## Work to be completed
I need an exact copy of the lines from the one containing "Sort by the Memory column header" through the end of the records, without any pictures.

(Stored items)
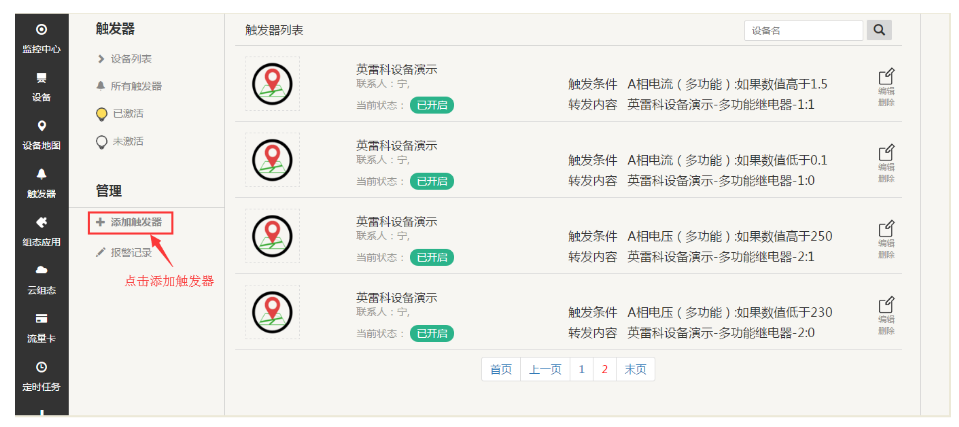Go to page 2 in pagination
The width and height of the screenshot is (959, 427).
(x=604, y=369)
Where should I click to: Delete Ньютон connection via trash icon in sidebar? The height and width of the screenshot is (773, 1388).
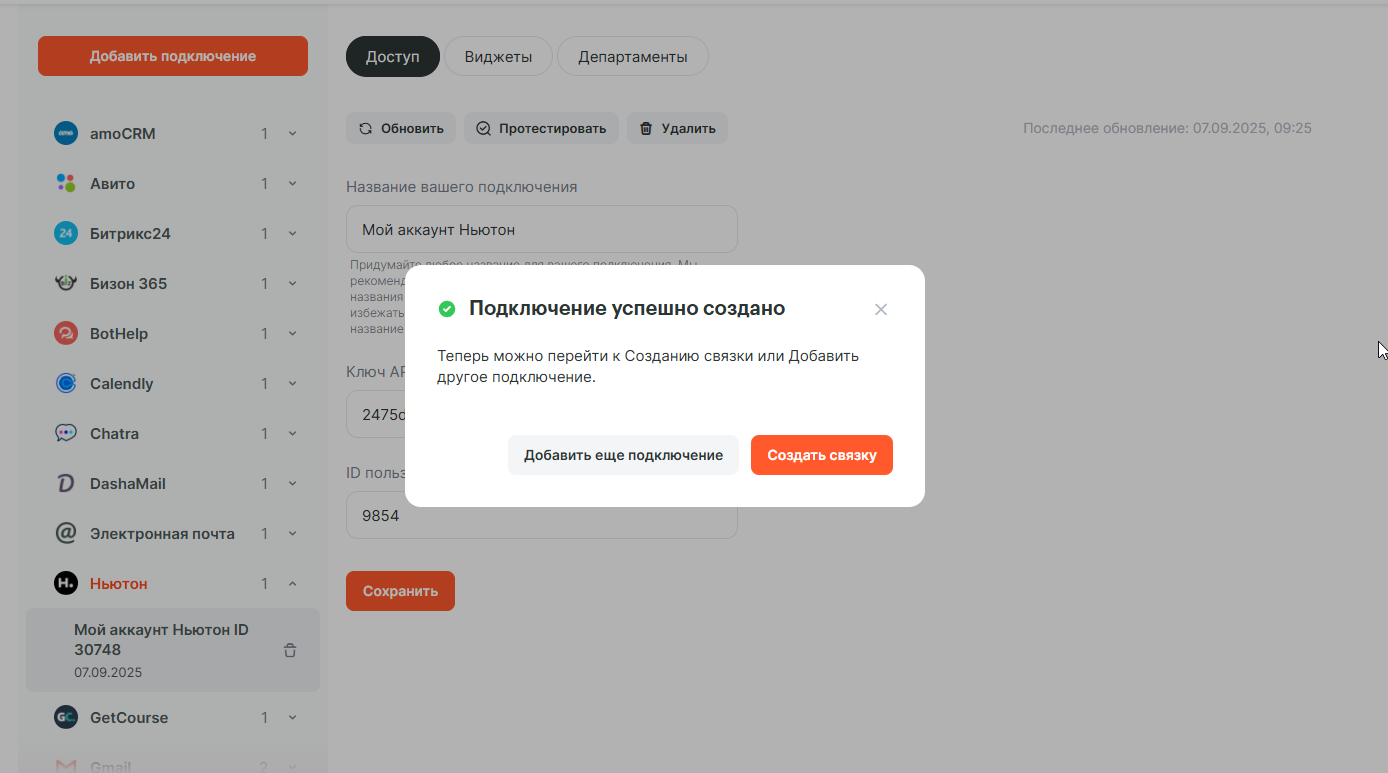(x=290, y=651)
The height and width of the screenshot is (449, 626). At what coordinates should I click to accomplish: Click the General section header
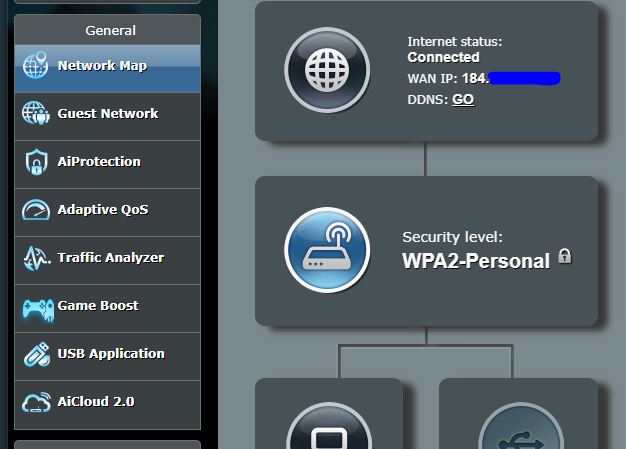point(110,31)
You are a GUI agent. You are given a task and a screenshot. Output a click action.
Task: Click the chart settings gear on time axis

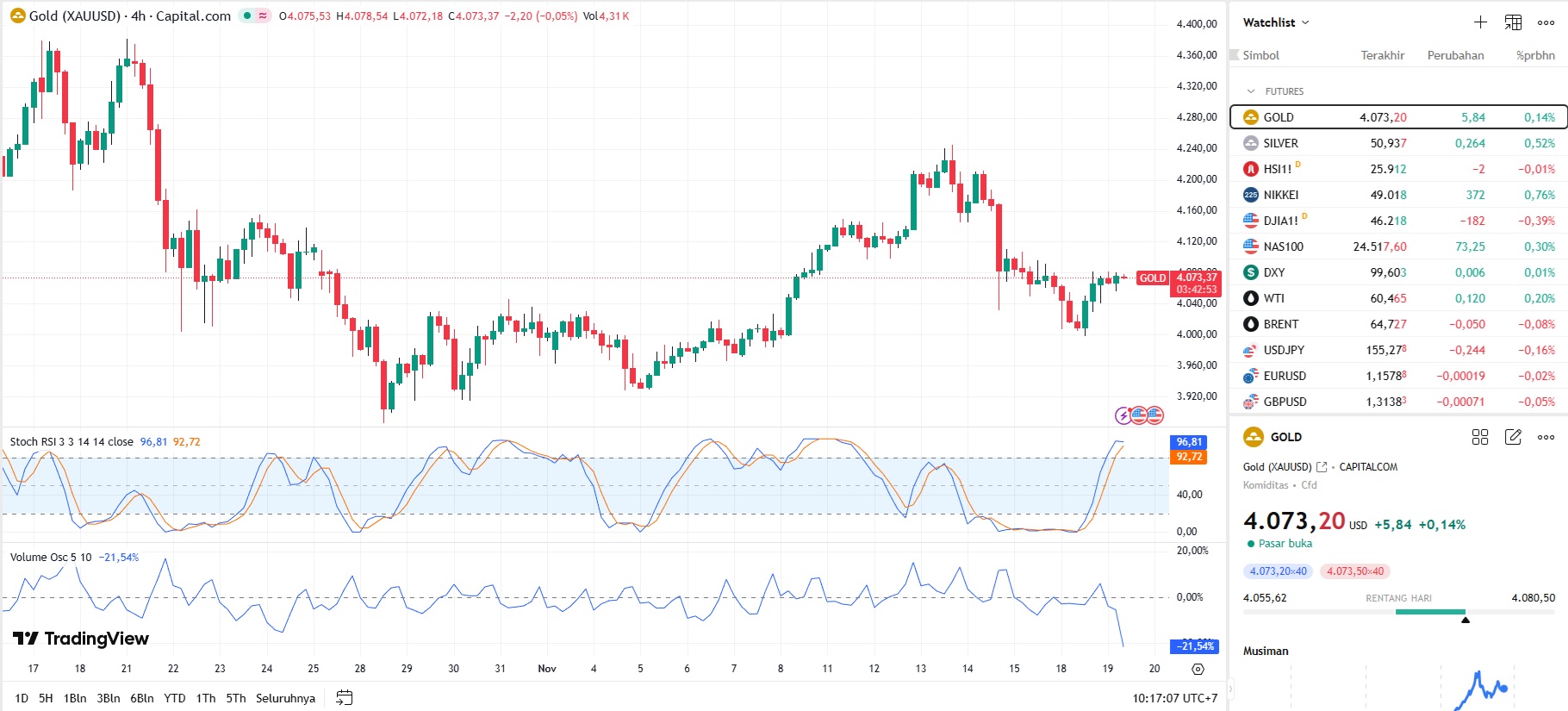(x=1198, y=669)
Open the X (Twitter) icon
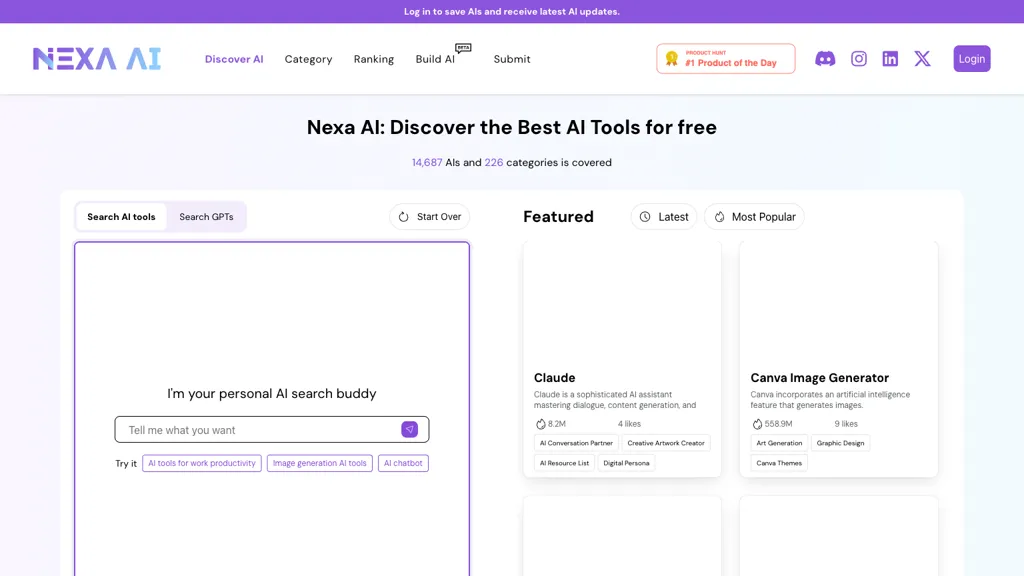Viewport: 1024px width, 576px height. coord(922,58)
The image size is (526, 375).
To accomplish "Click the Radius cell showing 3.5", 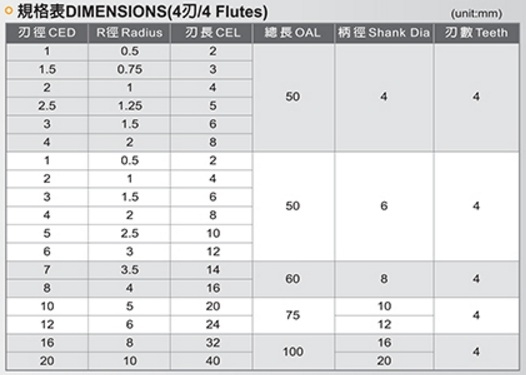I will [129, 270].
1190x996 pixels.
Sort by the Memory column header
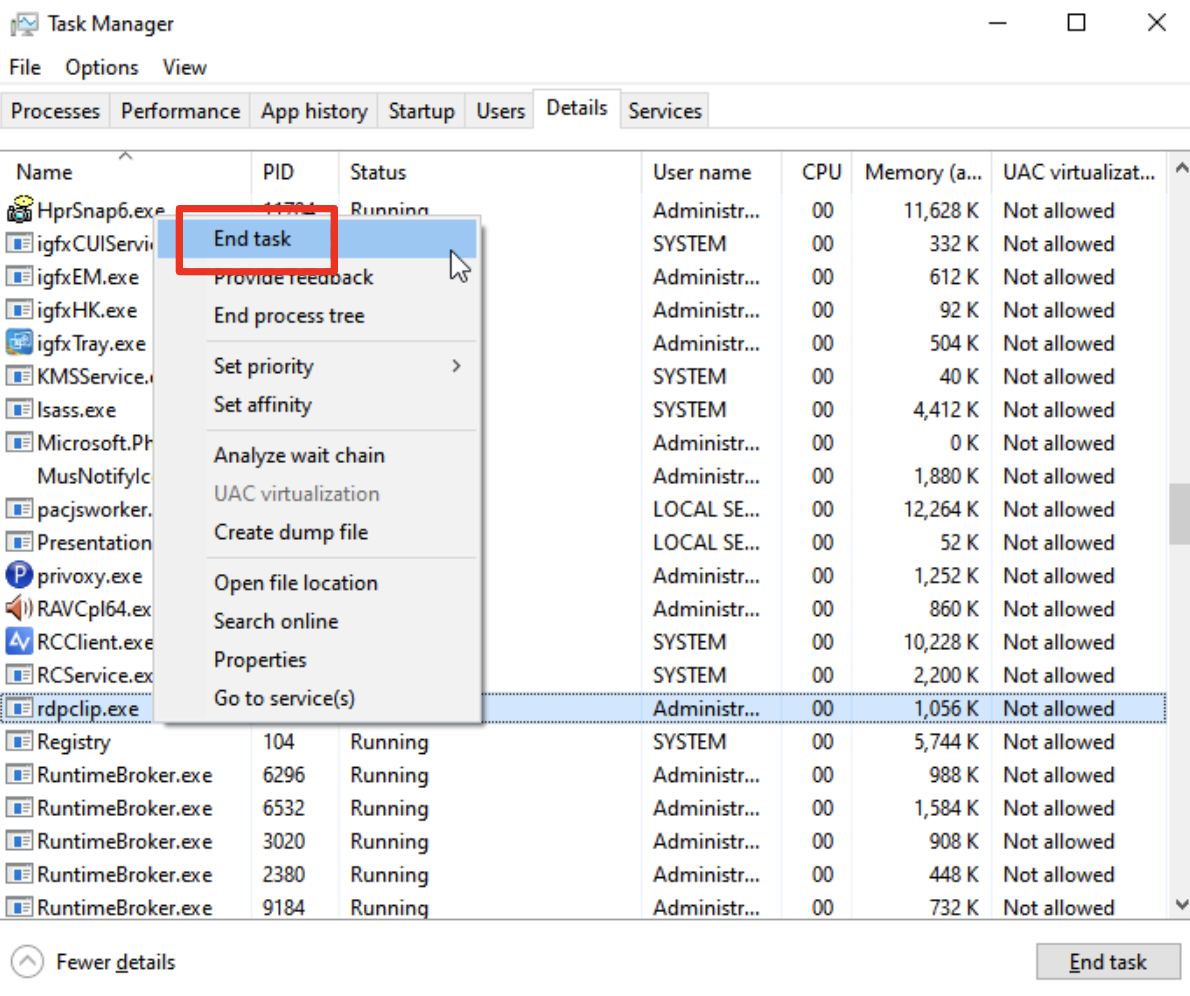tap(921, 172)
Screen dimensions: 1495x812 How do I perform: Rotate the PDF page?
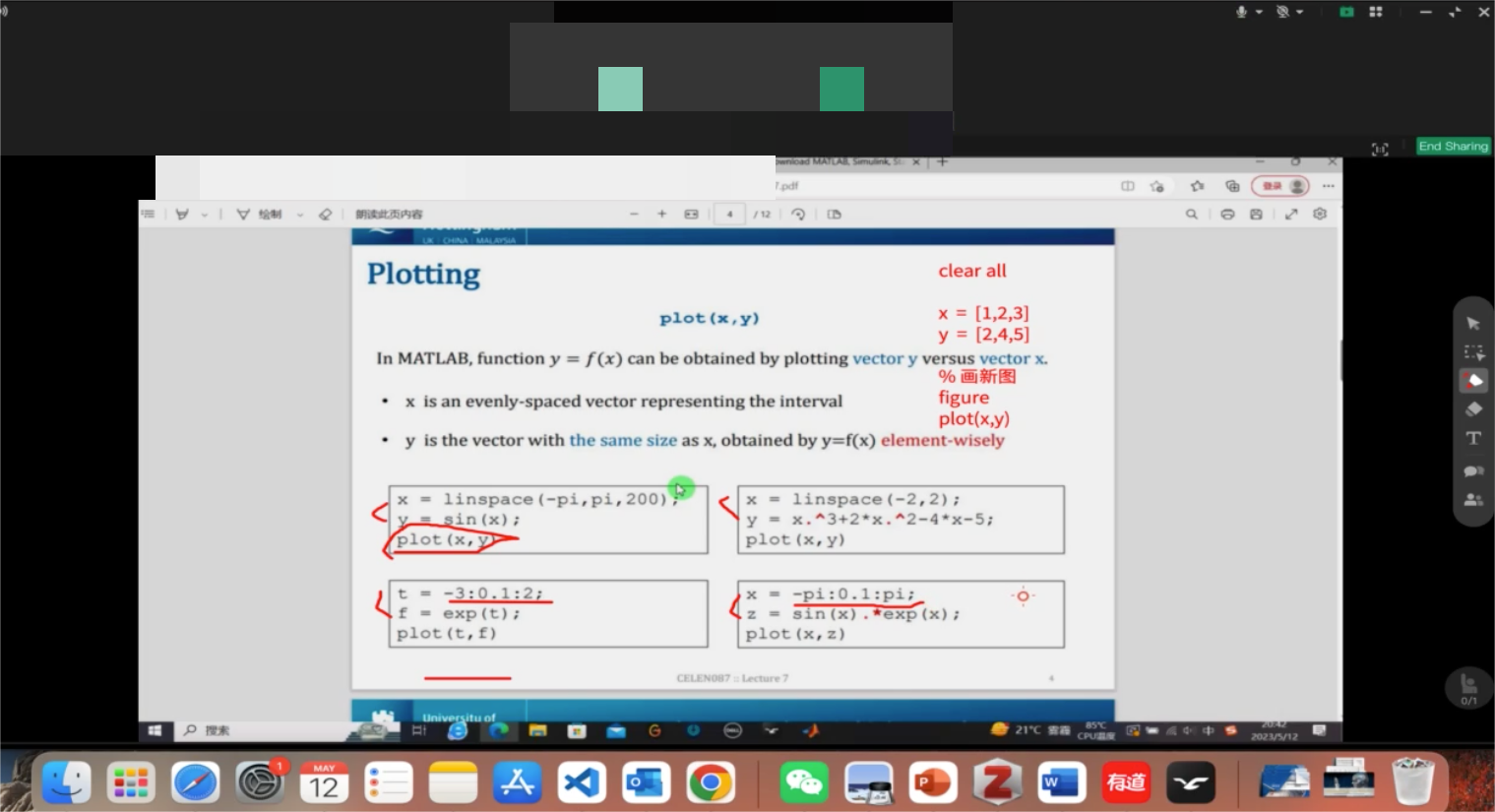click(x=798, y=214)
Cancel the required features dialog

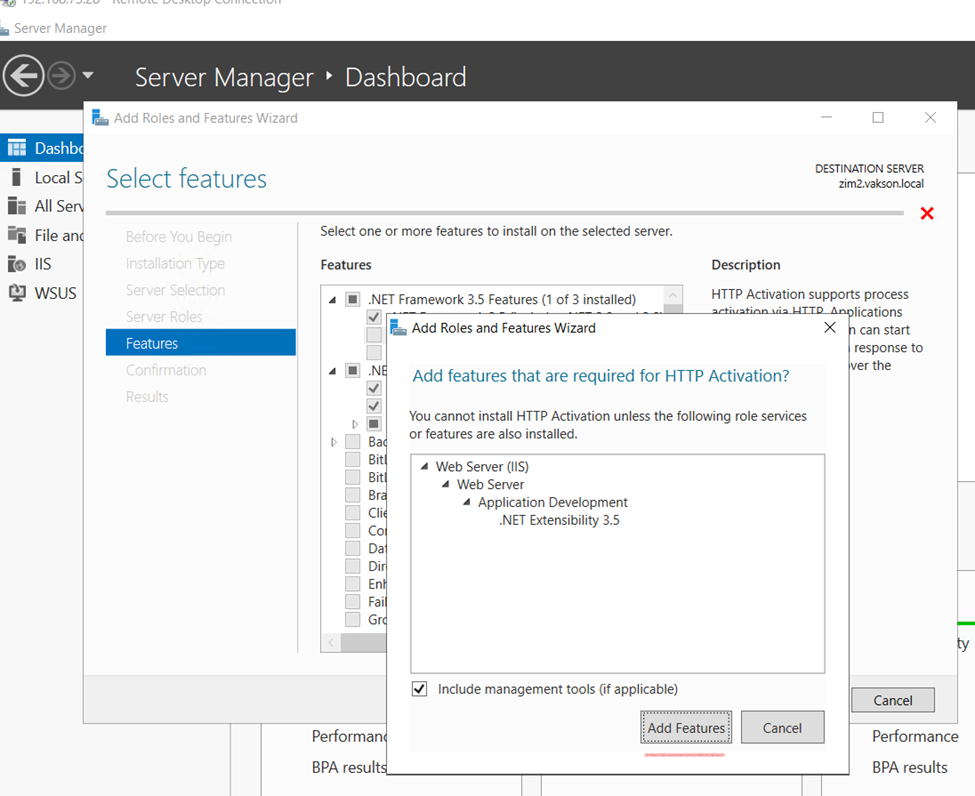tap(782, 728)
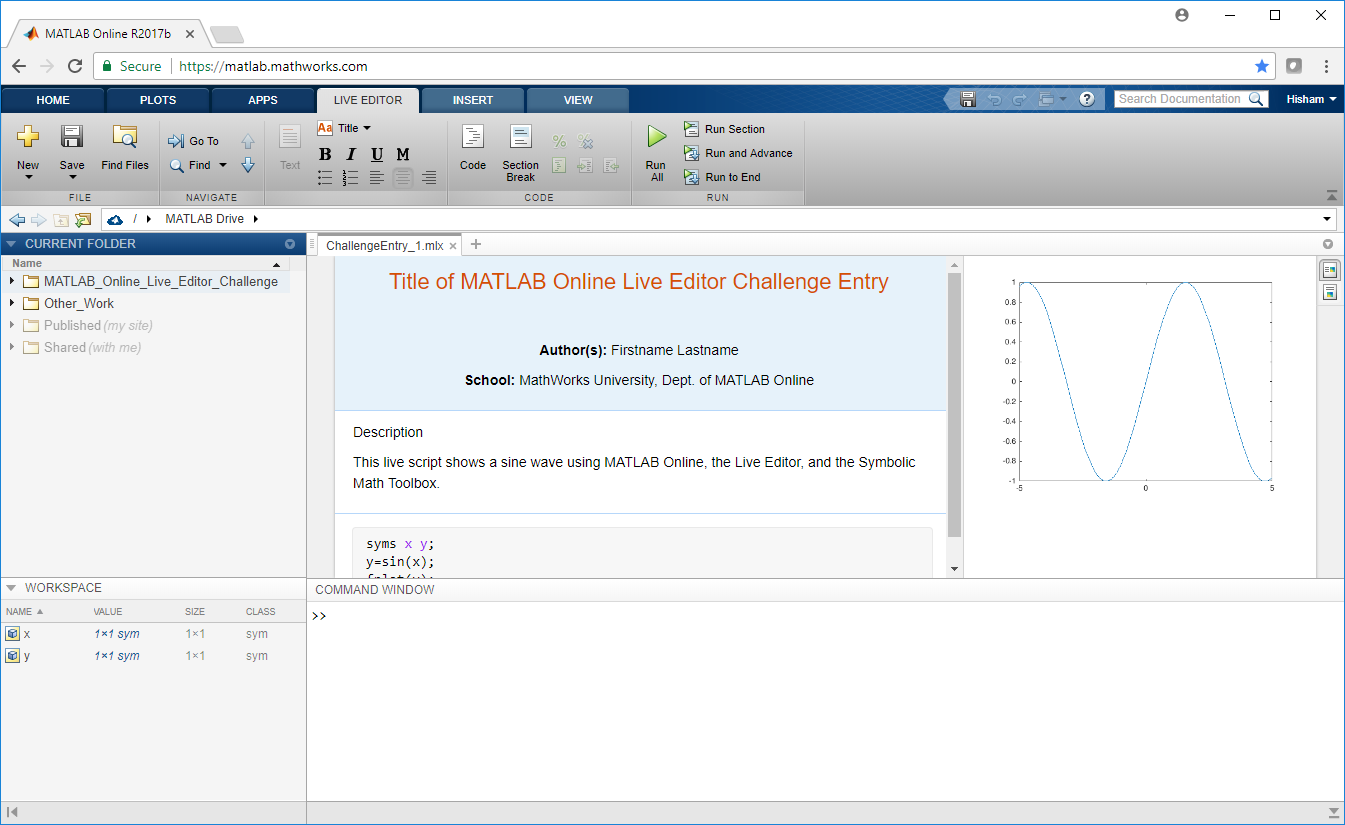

## Result of this exercise
Sort by the Memory column header
tap(921, 172)
Screen dimensions: 1495x812 How do I perform: Rotate the PDF page?
click(x=798, y=214)
Cancel the required features dialog

tap(782, 728)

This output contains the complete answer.